◆ Material shown
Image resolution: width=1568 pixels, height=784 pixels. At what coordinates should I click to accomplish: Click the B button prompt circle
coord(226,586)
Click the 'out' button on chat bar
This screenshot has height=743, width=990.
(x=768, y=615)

◆ The exercise
Reproduce the data above line for line, without changing a single character.

◆ Written response
Image resolution: width=1568 pixels, height=784 pixels. At what coordinates should I click to accomplish: Click the B button prompt circle
coord(226,586)
Click the 'out' button on chat bar
This screenshot has height=743, width=990.
(x=768, y=615)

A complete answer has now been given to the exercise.